Deze uitspraak is gedaan door mr. R.P. Broeders, rechter, in aanwezigheid van mr. W.J.C. Goorden, griffier, op 23 augustus 2024 en openbaar gemaakt door geanonimiseerde publicatie op www.rechtspraak.nl.
griffier
rechter
Een afschrift van deze uitspraak is verzonden aan partijen op:

Informatie over hoger beroep

Een partij die het niet eens is met deze uitspraak, kan een hogerberoepschrift sturen naar de Afdeling bestuursrechtspraak van de Raad van State waarin wordt uitgelegd waarom deze partij het niet eens is met deze uitspraak. Het hogerberoepschrift moet worden ingediend binnen zes weken na de dag waarop deze uitspraak is verzonden.

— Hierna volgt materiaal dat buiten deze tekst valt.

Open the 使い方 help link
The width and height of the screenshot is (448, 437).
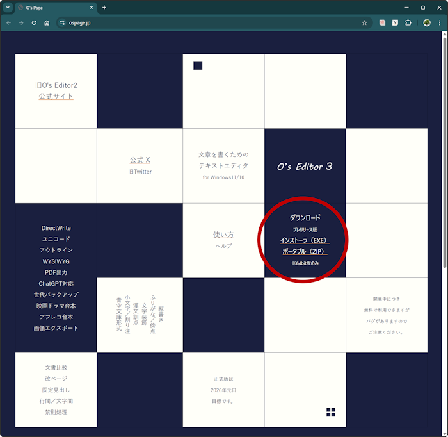(x=223, y=235)
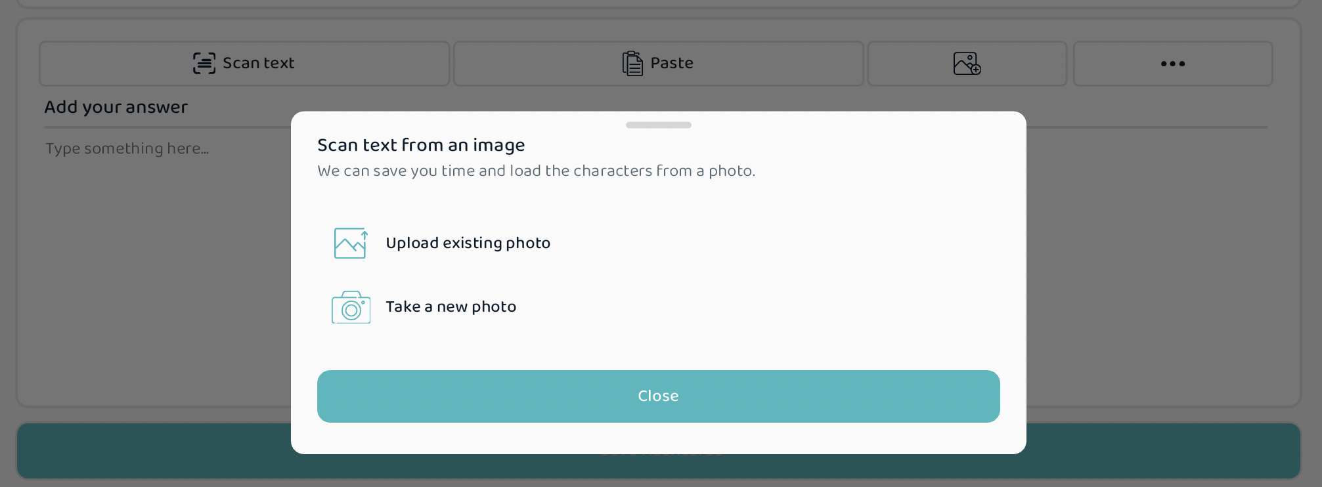The width and height of the screenshot is (1322, 487).
Task: Click the dimmed answer area below placeholder
Action: (158, 276)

Bijlage: voor deze uitspraak belangrijke wet- en regelgeving

Wet open overheid
Artikel 4.1
5. Indien een verzoek te algemeen geformuleerd is, verzoekt het bestuursorgaan binnen twee weken na ontvangst van het verzoek de verzoeker om het verzoek te preciseren en is het de verzoeker daarbij behulpzaam.
Artikel 5.5
1. Onverminderd het elders bij wet bepaalde, verstrekt een bestuursorgaan iedere natuurlijke of rechtspersoon op diens verzoek de op de verzoeker betrekking hebbende in documenten neergelegde informatie, tenzij een in artikel 5.1, eerste lid, onderdelen a, b en c, alsmede d en e, voor zover betrekking hebbend op derden, genoemd belang aan de orde is of een in artikel 5.1, tweede of vijfde lid, of artikel 5.2 genoemd belang zwaarder weegt dan het belang van de verzoeker bij toegang tot op hem betrekking hebbende informatie. De verzoeker vermeldt bij zijn verzoek de aangelegenheid of het daarop betrekking hebbende document, waarover hij informatie wenst te ontvangen.

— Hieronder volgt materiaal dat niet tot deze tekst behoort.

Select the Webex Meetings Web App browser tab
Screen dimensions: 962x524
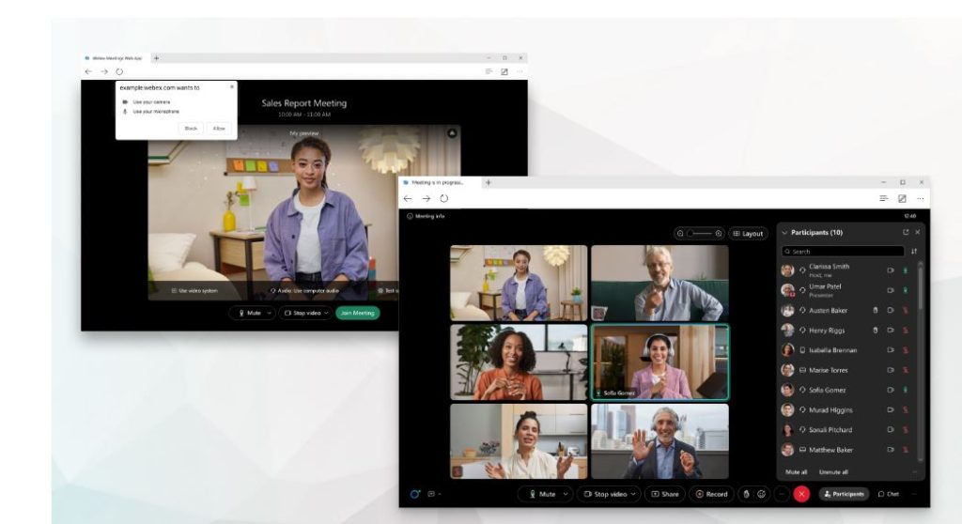tap(115, 58)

2. Het eerste lid is van overeenkomstige toepassing op een verzoek met betrekking tot gegevens ten aanzien van een overleden echtgenoot, geregistreerd partner, kind of ouder van de verzoeker, tenzij een schriftelijke wilsverklaring van de overledene aan de verstrekking in de weg staat.

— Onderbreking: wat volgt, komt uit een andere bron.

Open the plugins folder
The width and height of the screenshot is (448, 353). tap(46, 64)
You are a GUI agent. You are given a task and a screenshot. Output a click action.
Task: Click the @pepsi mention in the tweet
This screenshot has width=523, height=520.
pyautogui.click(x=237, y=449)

3. Het bestuursorgaan draagt zorg voor een deugdelijke vaststelling van de identiteit van de verzoeker.
4. Het bestuursorgaan kan aan de verstrekking voorwaarden verbinden ter bescherming van een van de belangen, genoemd in de artikelen 5.1 en 5.2, tenzij de gevraagde informatie met toepassing van de artikelen 5.1 en 5.2 openbaar voor eenieder zou zijn.